High Energy Physics Seminars

The CMS HGCAL pion energy reconstruction using GNNs and handling large data rates

by Ms. ALPANA Alpana (IISER, Pune)

Monday, April 3, 2023 from to (Asia/Kolkata)
at TIFR, Mumbai ( AG-66 )
Description
As a part of the Phase-2 upgrade, the CMS collaboration is designing new endcap calorimeters, referred to as the High-Granularity Calorimeter (HGCAL), in an effort to deal with the challenges of unprecedented in-time event pileup and cumulative radiation exposure during the high-luminosity phase of the LHC. The HGCAL features fine longitudinal & transverse segmentation in both electromagnetic and hadronic sections and corresponds to six million independent readout channels. It uses silicon sensors as active materials in regions of high radiation exposure and plastic scintillator tiles equipped with on-tile silicon photomultipliers elsewhere. These sensors will sample the electromagnetic and hadronic particle showers using 47 longitudinal layers with fine lateral granularity, and provide five-dimensional measurements of energy, position, and timing. The process of going from conceptualization to realisation of such a state-of-the-art system involves prototyping, testing, and updating design choices based on feedback from electronics, data acquisition, and physics performance studies.

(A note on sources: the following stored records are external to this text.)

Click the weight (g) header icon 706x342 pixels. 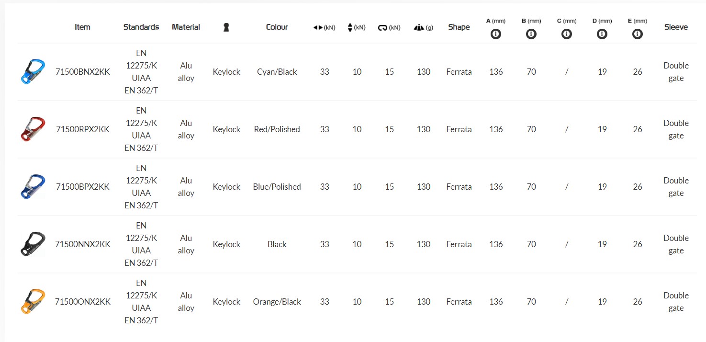(x=419, y=27)
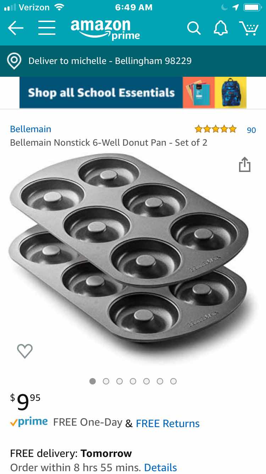This screenshot has height=474, width=266.
Task: Go to Amazon Prime home logo
Action: click(x=105, y=29)
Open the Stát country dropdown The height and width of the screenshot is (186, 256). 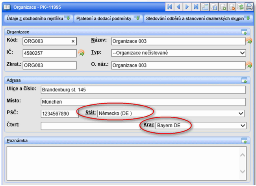click(241, 113)
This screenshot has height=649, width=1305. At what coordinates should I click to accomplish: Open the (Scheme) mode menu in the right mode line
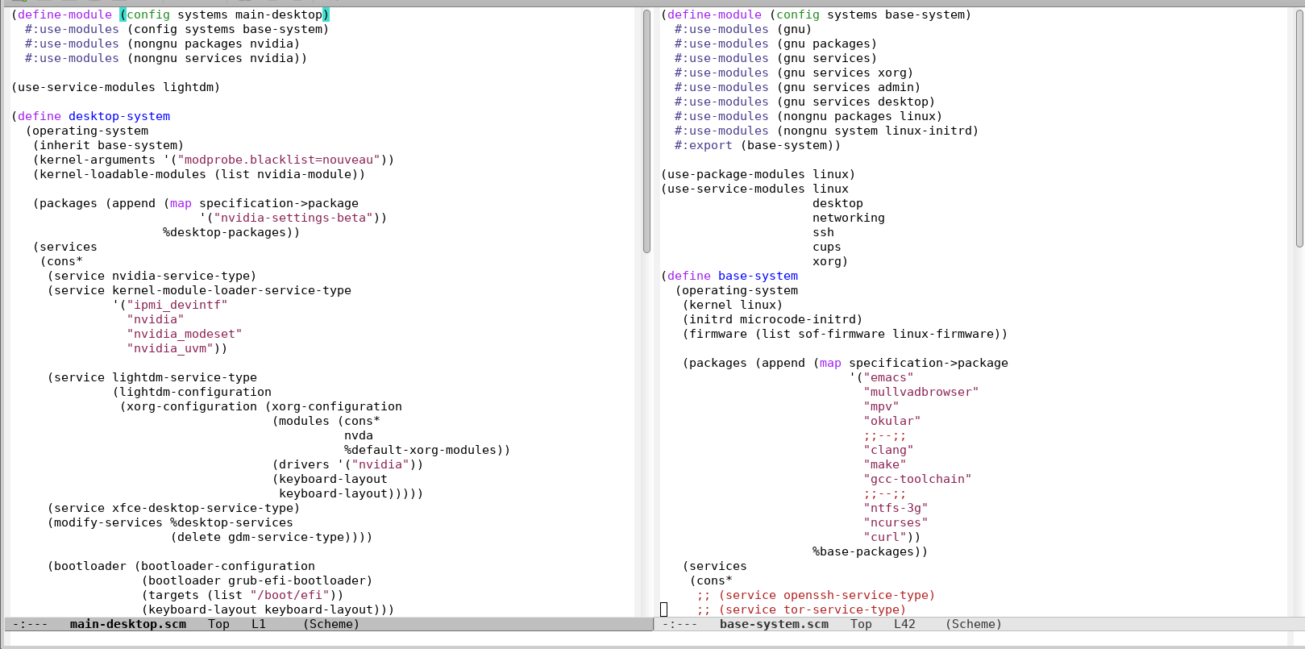[973, 624]
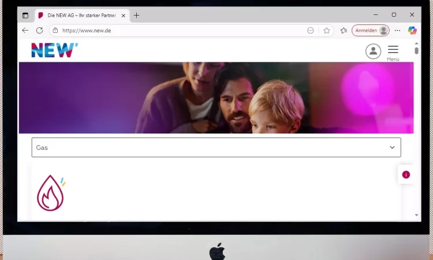Viewport: 433px width, 260px height.
Task: Add this page to favorites
Action: point(327,31)
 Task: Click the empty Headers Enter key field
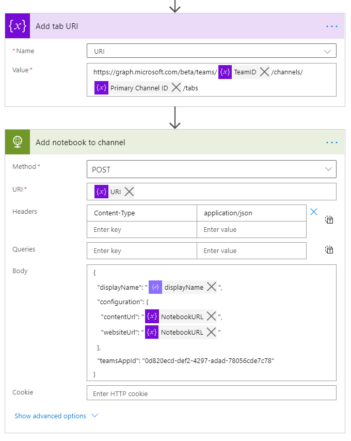click(142, 229)
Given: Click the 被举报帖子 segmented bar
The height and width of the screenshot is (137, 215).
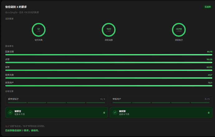Looking at the screenshot, I should point(56,102).
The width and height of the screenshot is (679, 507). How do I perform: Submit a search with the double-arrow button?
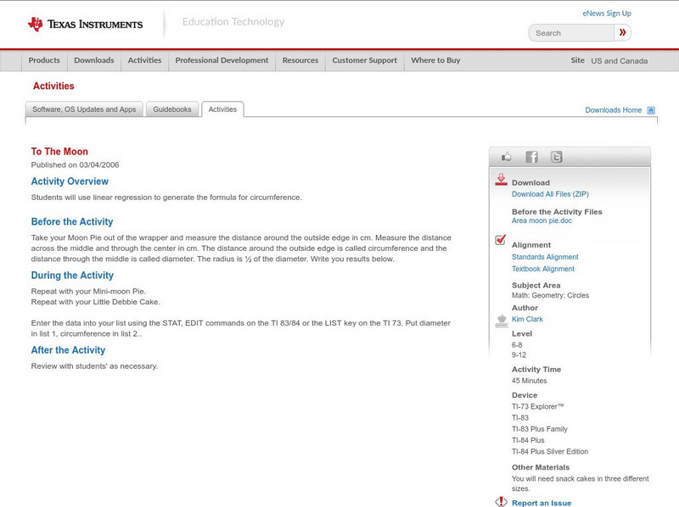[622, 32]
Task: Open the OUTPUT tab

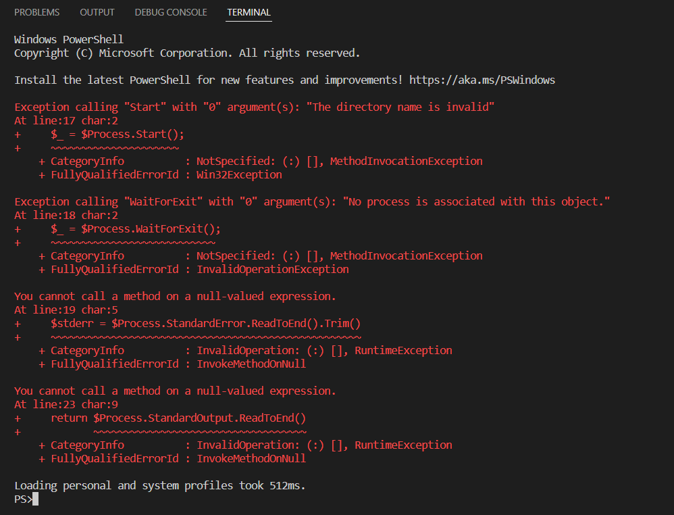Action: click(97, 11)
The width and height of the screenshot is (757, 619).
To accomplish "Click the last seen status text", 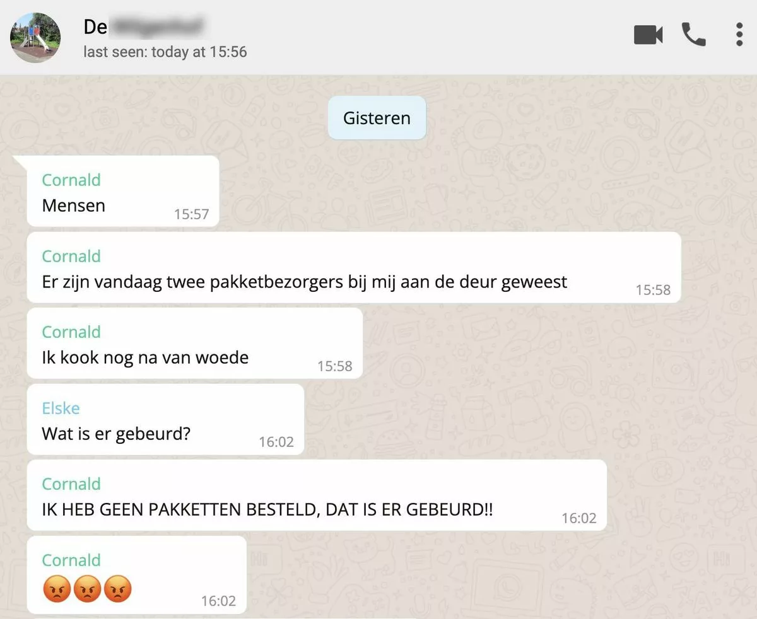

In this talk, I will give a brief overview of the various activities going on to finalise the frontend and backend data handling. I will also summarise the performance of the HGCAL prototype using single pion beams conducted at beam test experiments at CERN using Graph Neural Network (GNN)-based energy reconstruction, which has shown a significant improvement in the energy resolution of single hadrons compared to traditional rule-based methods.